La directora Isabel Coixet aseguraba recientemente, durante la promoción de Mapa de los sonidos de Tokio, su última película, que los españoles y los japoneses tienen en la pasión por la comida uno de sus temas preferidos de conversación. “En eso, Japón y España son iguales", asegura la realizadora. El otro tema de conversación favorito que dice Coixet que tenemos con los japoneses es el sexo, pero creo que aquí es más de boquilla que otra cosa, digo yo, porque en realidad se habla más del tiempo y de si la lluvia nos va a fastidiar el fin de semana.

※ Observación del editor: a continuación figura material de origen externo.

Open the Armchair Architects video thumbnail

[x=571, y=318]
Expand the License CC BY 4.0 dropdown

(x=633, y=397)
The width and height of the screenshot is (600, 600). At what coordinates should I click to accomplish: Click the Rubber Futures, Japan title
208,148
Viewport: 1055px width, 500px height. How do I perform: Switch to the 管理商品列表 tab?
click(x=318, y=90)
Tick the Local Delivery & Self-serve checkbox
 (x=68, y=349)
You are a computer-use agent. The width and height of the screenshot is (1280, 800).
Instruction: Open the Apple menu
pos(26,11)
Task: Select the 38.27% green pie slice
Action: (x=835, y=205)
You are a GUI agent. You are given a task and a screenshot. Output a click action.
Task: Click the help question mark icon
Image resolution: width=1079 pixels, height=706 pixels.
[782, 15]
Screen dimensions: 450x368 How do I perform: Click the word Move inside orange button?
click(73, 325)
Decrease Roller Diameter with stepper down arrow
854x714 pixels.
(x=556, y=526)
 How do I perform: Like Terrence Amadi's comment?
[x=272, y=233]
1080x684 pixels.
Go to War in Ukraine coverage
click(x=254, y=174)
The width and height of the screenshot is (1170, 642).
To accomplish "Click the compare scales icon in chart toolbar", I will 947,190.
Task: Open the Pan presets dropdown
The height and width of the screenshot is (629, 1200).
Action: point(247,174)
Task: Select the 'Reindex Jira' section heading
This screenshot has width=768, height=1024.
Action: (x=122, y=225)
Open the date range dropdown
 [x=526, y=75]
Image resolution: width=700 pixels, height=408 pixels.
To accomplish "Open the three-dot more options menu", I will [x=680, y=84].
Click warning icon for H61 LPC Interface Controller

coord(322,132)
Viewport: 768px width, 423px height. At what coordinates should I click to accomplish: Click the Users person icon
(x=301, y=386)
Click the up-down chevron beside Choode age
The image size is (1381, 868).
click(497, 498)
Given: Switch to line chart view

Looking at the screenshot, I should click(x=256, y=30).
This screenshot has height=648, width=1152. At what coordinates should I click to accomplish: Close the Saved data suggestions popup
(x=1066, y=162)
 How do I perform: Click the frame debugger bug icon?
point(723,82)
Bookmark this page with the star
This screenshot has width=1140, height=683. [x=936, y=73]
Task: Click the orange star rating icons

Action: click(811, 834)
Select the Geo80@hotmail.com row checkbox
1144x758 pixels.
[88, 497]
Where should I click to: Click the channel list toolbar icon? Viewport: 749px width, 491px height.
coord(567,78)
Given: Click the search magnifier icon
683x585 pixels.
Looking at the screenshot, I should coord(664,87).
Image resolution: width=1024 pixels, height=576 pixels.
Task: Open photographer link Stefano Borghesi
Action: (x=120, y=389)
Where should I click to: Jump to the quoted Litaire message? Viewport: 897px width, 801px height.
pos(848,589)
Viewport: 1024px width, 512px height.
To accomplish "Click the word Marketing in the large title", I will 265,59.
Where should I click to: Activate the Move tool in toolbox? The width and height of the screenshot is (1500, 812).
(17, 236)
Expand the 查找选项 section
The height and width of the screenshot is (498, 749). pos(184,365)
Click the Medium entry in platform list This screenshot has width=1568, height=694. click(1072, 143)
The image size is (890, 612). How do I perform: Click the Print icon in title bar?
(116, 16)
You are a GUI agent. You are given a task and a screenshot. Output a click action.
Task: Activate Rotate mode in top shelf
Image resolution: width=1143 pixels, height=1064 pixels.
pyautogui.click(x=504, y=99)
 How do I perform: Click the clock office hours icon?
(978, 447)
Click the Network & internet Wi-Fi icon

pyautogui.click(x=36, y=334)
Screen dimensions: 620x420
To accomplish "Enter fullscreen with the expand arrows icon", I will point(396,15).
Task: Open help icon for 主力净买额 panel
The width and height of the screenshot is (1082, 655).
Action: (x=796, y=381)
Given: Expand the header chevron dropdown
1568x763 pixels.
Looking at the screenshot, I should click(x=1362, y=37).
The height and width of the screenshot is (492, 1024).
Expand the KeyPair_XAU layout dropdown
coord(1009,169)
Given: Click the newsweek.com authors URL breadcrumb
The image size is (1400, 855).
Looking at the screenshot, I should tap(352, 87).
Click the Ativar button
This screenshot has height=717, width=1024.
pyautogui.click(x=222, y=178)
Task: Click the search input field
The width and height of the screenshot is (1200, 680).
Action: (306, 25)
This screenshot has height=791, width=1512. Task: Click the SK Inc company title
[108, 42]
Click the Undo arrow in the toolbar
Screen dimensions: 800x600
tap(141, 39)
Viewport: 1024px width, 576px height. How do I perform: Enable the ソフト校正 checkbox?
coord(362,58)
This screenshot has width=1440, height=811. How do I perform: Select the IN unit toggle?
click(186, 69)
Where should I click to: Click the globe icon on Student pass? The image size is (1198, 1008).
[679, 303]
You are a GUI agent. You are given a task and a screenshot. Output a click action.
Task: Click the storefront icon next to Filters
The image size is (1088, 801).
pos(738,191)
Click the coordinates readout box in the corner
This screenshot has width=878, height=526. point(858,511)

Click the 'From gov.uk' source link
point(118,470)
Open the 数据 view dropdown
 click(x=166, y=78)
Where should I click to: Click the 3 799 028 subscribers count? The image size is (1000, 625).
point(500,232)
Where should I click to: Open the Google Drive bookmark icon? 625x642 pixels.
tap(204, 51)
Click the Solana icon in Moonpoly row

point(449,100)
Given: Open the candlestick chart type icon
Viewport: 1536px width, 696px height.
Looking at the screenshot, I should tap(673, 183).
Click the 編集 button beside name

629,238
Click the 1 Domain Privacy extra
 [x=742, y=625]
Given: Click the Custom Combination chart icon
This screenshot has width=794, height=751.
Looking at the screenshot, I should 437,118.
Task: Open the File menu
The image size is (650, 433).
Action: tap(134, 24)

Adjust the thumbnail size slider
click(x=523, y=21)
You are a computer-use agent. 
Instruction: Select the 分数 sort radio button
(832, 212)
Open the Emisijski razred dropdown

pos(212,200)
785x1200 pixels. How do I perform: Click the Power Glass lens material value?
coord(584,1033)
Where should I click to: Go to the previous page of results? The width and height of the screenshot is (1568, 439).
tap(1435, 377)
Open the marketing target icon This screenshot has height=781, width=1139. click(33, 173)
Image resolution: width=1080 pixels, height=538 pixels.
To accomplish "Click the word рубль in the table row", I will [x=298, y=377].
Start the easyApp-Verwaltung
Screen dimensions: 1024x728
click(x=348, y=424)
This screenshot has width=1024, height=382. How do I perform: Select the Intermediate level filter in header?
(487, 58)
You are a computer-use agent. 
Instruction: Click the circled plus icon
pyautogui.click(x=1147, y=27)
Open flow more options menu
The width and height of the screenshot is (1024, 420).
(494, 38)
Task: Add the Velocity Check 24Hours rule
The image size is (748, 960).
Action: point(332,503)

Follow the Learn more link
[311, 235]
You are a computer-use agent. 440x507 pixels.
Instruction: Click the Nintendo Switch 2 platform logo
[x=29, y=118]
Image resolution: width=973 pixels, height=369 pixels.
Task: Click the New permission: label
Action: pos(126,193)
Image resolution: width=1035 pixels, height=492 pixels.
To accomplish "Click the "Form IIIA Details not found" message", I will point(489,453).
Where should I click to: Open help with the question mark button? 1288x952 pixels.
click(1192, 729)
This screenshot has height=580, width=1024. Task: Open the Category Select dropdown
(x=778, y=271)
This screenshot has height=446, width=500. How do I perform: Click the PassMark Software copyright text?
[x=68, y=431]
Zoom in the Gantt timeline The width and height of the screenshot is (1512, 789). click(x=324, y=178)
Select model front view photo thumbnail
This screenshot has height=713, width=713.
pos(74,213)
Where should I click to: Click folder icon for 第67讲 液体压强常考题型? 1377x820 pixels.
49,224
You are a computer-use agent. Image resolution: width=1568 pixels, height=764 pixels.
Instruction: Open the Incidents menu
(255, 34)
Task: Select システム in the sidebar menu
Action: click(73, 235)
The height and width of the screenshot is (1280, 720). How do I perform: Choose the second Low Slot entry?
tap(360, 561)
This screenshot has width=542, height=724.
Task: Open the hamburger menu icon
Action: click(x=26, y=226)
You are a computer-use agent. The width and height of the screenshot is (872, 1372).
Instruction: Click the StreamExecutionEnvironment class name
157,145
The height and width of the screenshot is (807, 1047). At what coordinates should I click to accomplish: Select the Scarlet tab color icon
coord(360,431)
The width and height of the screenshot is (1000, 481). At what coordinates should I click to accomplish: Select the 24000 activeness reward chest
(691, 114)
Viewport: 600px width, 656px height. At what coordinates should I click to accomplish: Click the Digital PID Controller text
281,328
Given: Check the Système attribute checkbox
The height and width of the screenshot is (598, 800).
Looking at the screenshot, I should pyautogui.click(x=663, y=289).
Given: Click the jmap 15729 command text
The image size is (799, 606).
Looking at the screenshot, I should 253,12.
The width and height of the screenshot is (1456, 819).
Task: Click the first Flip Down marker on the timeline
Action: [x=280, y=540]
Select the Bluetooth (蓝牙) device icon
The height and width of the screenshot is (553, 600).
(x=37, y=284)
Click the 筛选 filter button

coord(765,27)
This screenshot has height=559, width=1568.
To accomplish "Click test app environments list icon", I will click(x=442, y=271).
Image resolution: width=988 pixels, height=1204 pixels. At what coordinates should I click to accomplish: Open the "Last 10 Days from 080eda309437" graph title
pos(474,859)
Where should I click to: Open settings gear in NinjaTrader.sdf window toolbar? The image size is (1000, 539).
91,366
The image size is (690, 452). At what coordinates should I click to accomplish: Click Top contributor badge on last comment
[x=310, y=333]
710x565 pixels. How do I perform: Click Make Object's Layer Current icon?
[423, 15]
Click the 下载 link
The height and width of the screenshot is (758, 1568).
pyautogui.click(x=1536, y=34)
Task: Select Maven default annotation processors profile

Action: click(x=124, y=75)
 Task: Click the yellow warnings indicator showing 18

Pero es cierto que los españoles siempre estamos pensando en zampar. Nos pasamos la vida haciendo alusiones a comidas y lugares de los que no podemos olvidar un arroz con bogavante, un pote berciano o la salsa alioli. Aprovechamos cualquier tertulia con los compañeros de trabajo para soltar de pronto lo que vamos a cenar esta noche mientras nuestros estómagos comienzan a crujir. Supongo que Cervantes cuando navegaba a bordo de la galera que le llevó a jugarse el pescuezo ante los turcos, en más de un momento pensó cuánto le gustaría llevarse a la boca unos duelos y quebrantos, regados con generoso vino de la tierra. Pocas cosas han cambiado desde entonces, pese que la hamburguesa ha ganado terreno, el sushi reina en las fiestas más snobs y los cocineros llenan de sabores y combinaciones el universo gastronómico. Pero la tapa es lo que se lleva. Basta con ver a los Madrileños, Españoles o Lagarteranos por el mundo para comprobar cómo lo que más echan de menos los que viven a miles de kilómetros de su ciudad es una tapa. De Cotonou a Libreville, las Seychelles, Sidney o Lisboa lo que más añoran son las tapas, y “el jamoncito, el quesito...”, que no faltan en sus frigoríficos. Puestos a pedir, nada como los boquerones en vinagre con patatas fritas, las bravas del Luman o las cañas de crema de la pastelería de mi infancia en el barrio de Prosperidad. Así, suma y sigue, la lista de Delicatessen es tan larga que no hay ciudad o pueblo que presuma de ellas, con feria de tapas incluida. Ahora que descubrimos que España y Japón están unidos por la zampa sólo nos falta una primera dama cocinera, como en el país nipón. Aquí, se me ocurre, no estaría mal que la mujer de Ferrán Adriá llevara las riendas del país. España, al menos, estaría en su punto.